Nina and Madeleine live in separate apartments across the hall from each other, but they’re more than merely neighbors. They’re lovers who’ve managed to keep their lesbian relationship secret all these years.

Nina (Barbara Sukowa) and Madeleine (Martine Chevallier) are the central fugues in Filippo Meneghetti’s poignant romantic French-language drama, which will be available on VOD platforms starting on February 5.

Nina, a single woman originally from Berlin, and Madeleine, a widow and a grandmother, have big plans. They’re seriously thinking resettling in Rome where, as Nina says, “we can be who we want.”

Before they can realize their dream, they must sell their respective flats. Nina is glad to hear that Madeleine’s apartment can fetch a handsome price, but is disappointed to learn that Madeleine did not have the courage of her convictions and follow through.

First, she backed out of a deal with a real estate agent to put her flat up for sale. Second, she did not have the nerve to tell her adult children, daughter Anne (Lea Drucker) and son Frederic (Jerome Varanfrain), about their plans.

At her birthday party, Madeleine finally seems ready to come out of the closet and speak the truth about Nina and herself, but the words remain stuck in her mind. Being a conventional woman in all other respects, she cannot admit she’s gay. In a nuanced performance, Chevallier conveys this tension quite effortlessly.

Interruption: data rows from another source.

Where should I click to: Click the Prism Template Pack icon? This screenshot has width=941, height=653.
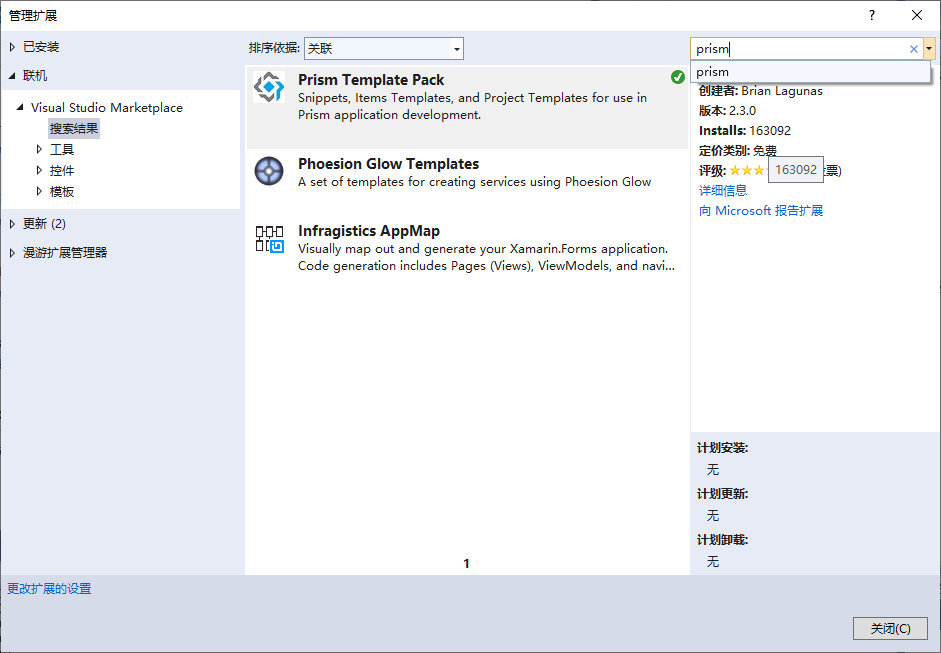point(269,87)
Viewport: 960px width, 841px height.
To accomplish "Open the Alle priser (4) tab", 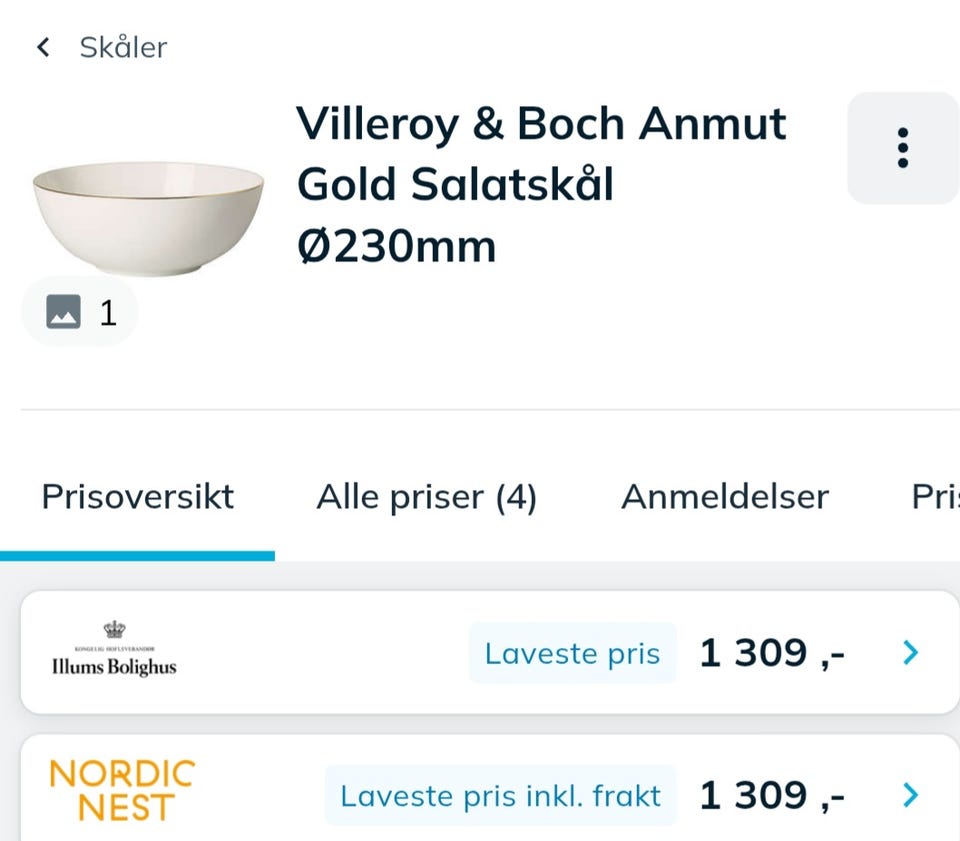I will 427,496.
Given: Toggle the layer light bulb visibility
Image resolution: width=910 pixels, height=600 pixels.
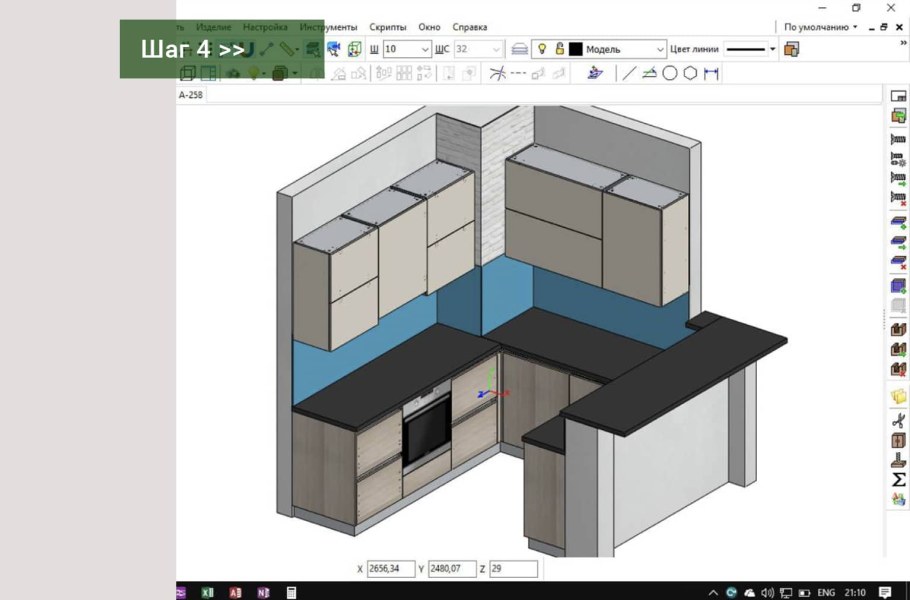Looking at the screenshot, I should click(x=542, y=48).
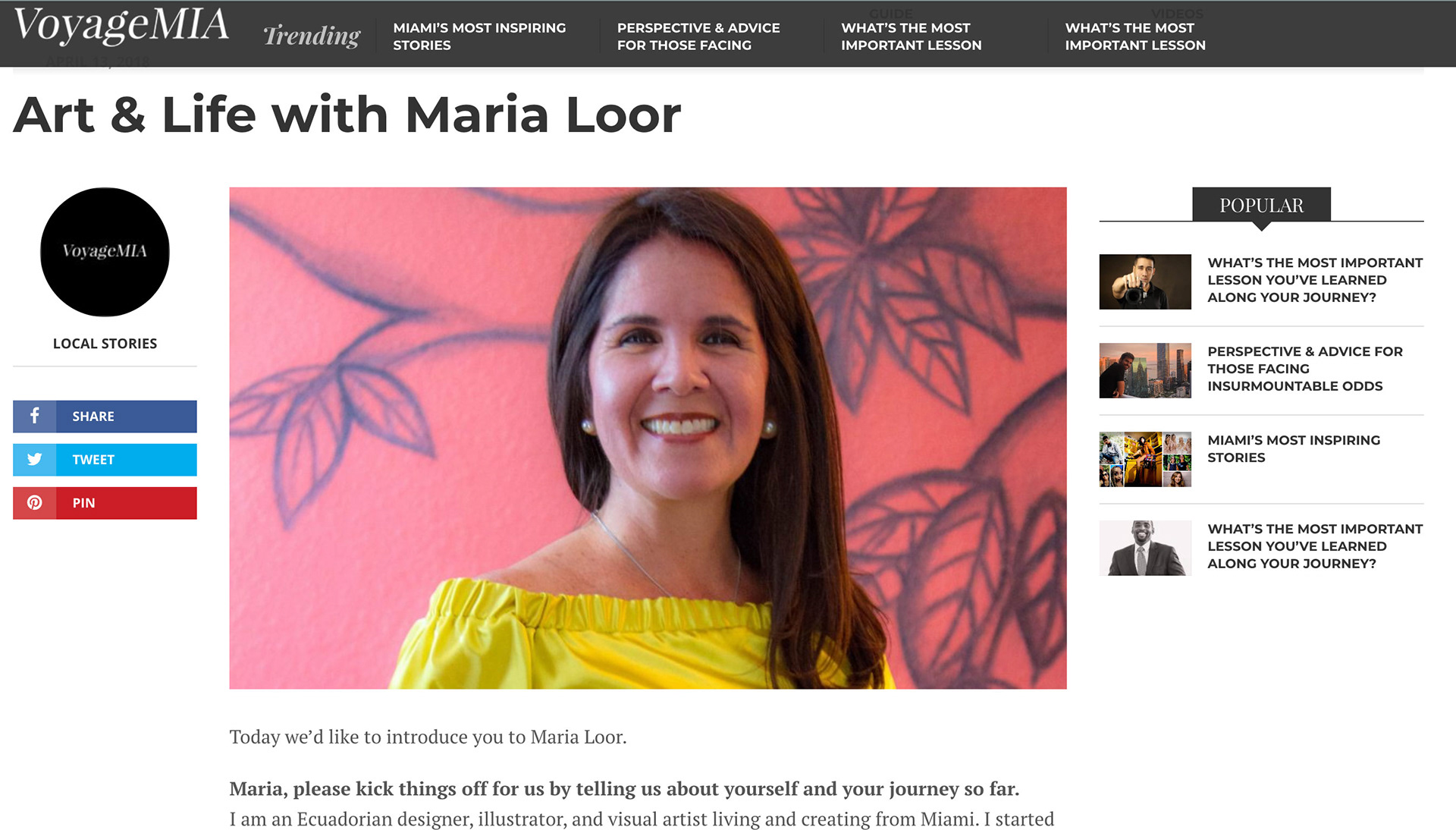1456x830 pixels.
Task: Select the third trending item about important lesson
Action: click(x=911, y=36)
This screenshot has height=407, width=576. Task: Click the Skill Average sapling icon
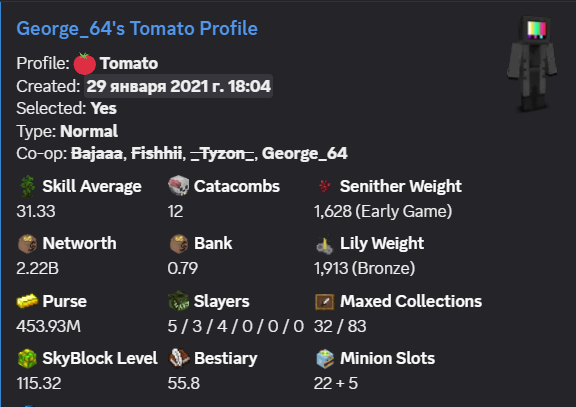pyautogui.click(x=28, y=186)
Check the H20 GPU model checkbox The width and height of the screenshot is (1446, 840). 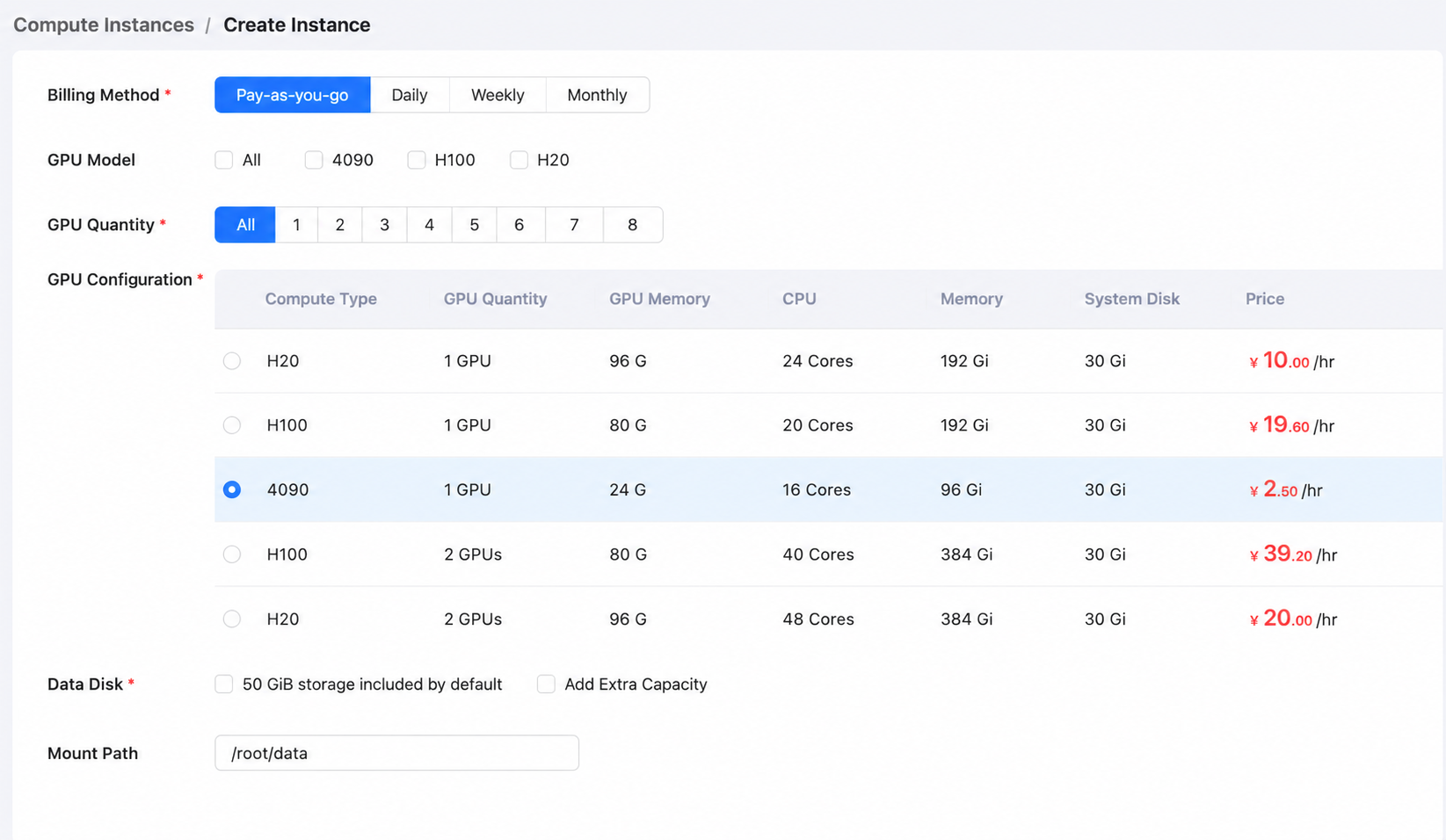point(520,160)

The plot takes a twist when Nina finds Madeleine on the floor of her kitchen. Having had a stroke, Madeleine is rushed to a hospital. Anne informs Nina that Madeleine may not be able to speak again. It’s a heartbreaking time for Nina, judging by a sequence of somber scenes. Sukowa is superb as Madeleine.

Martine Chevallier, left, and Barbara Sukowa

Nina’s mood turns still darker after her access to Madeleine is curtailed. Madeleine, having been brought home to convalesce, is now looked after by Muriel (Muriel Benazeraf), a caretaker who rejects Nina’s offers to assist her. Upset at being excluded from Madeleine’s life, Nina lashes out in an attempt to undermine Muriel.

Amid this turmoil, Anne grows suspicious of Nina’s motives, not yet realizing what kind of intimate bond binds her mother to Nina.

Anne, who has been laboring under an illusion that her parents were soul mates, does everything in her power to separate Madeleine from Nina, but her tactics are only partially successful.

Meneghetti’s movie underscores the point that true love cannot be sidetracked and is everlasting.